--- What this task involves ---
Which lines in the rows below contain the string "Click"? Gather every one of them, matching case exactly.

------------

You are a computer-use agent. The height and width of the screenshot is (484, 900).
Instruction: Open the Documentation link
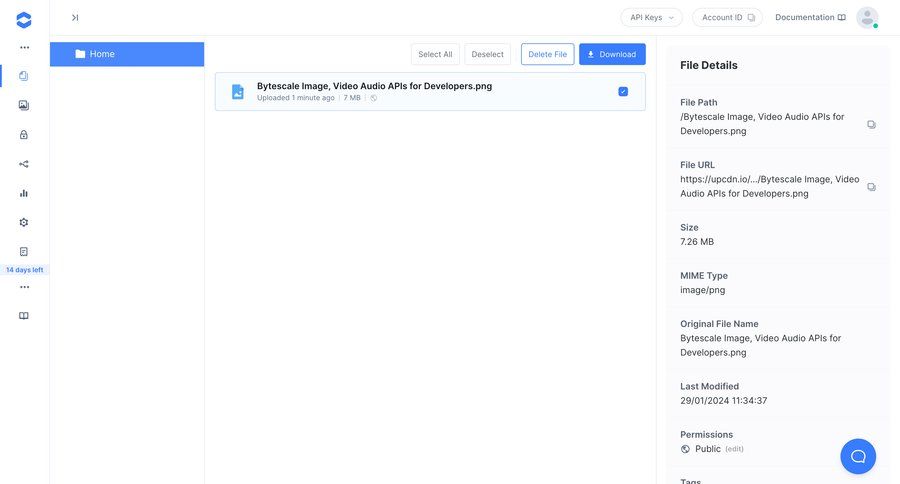tap(810, 17)
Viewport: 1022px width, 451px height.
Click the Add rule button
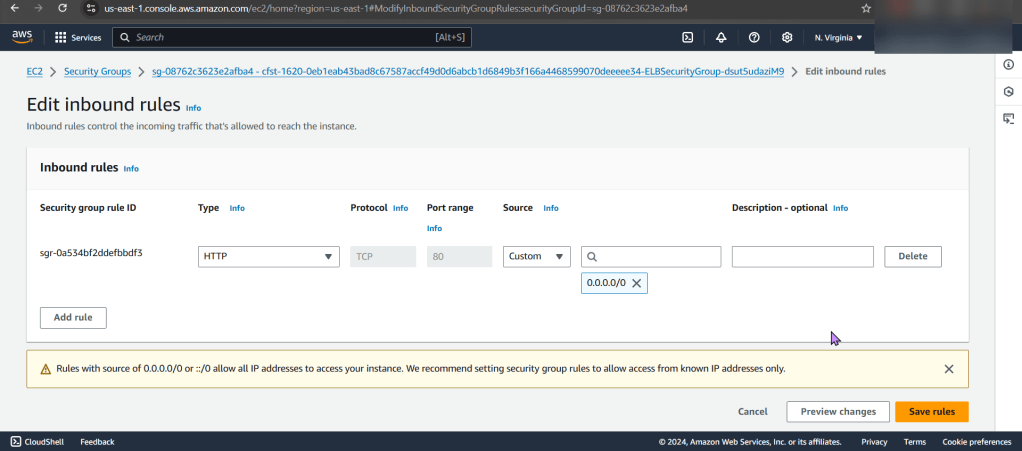pos(73,317)
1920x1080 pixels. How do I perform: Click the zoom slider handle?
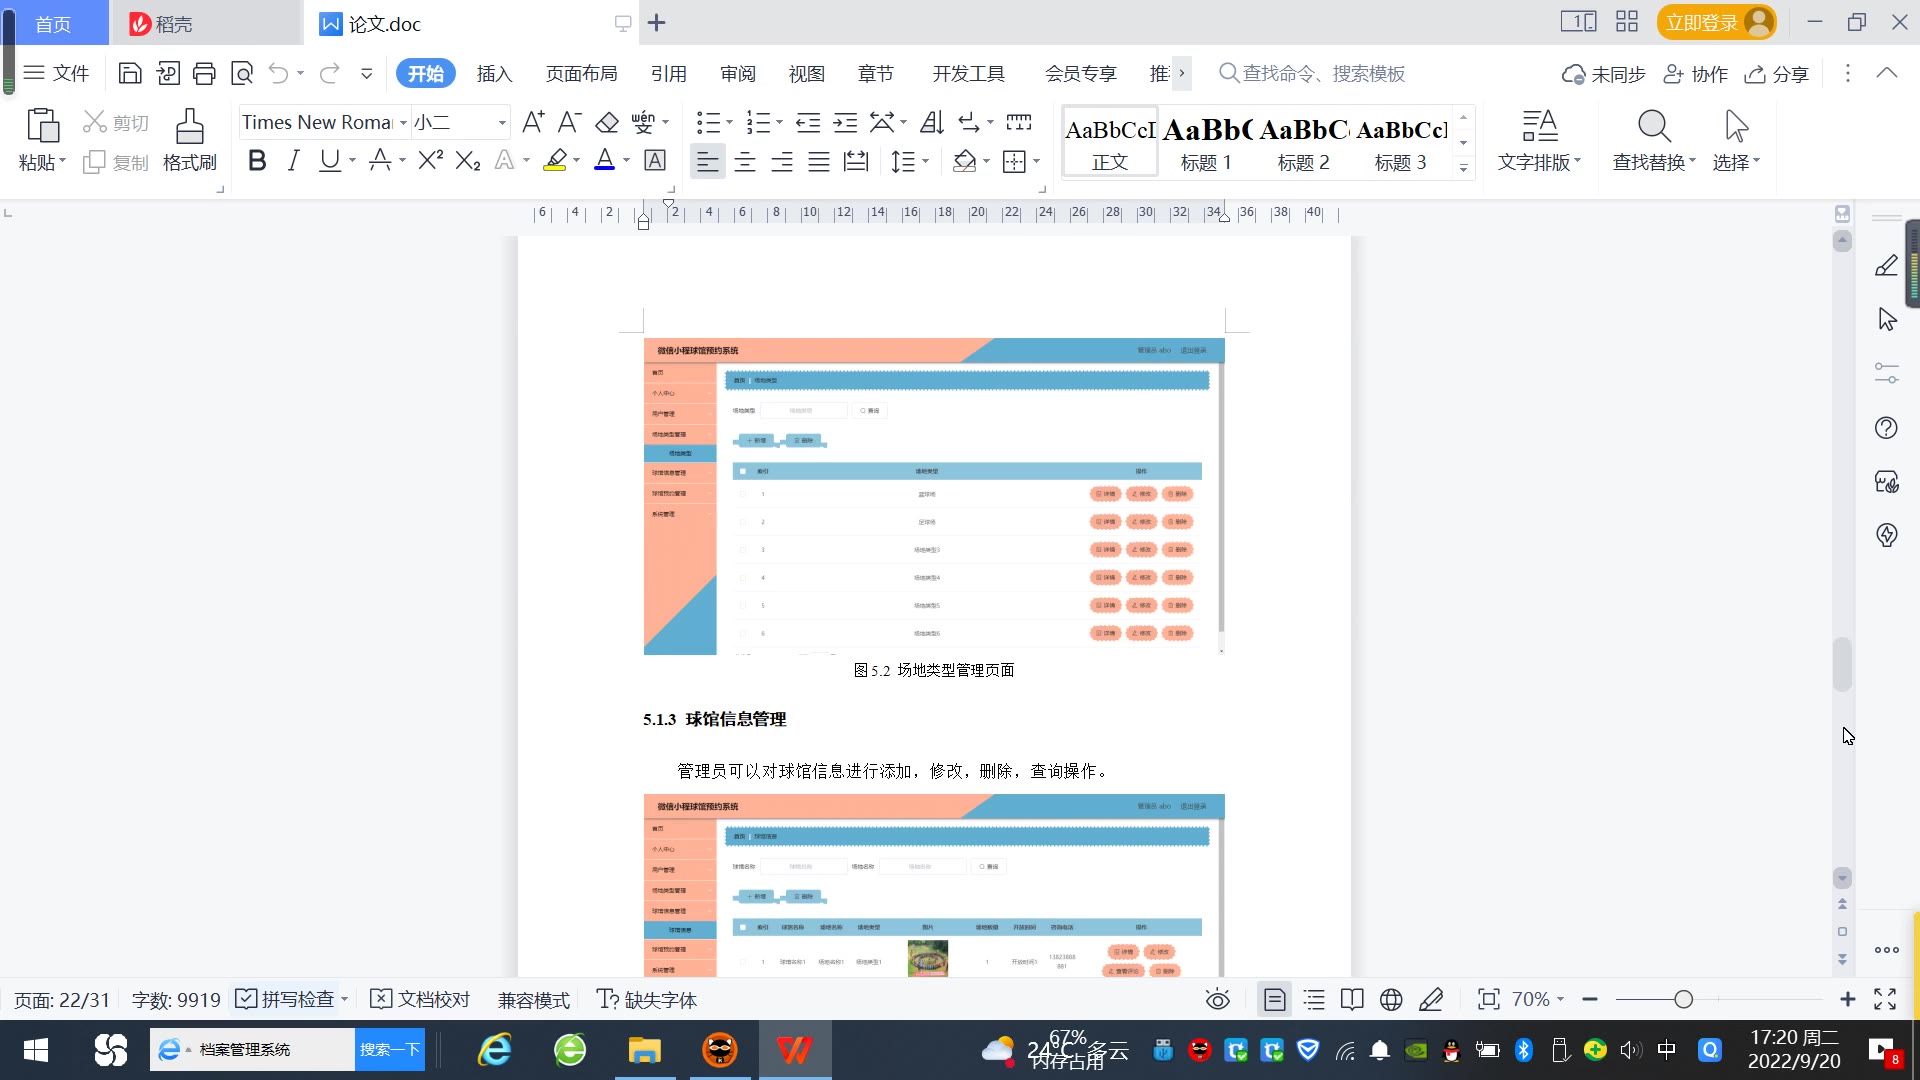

------------

--- Correct output ---
Click the Add rule button
1920x1080 pixels. How do I perform: Click the zoom slider handle?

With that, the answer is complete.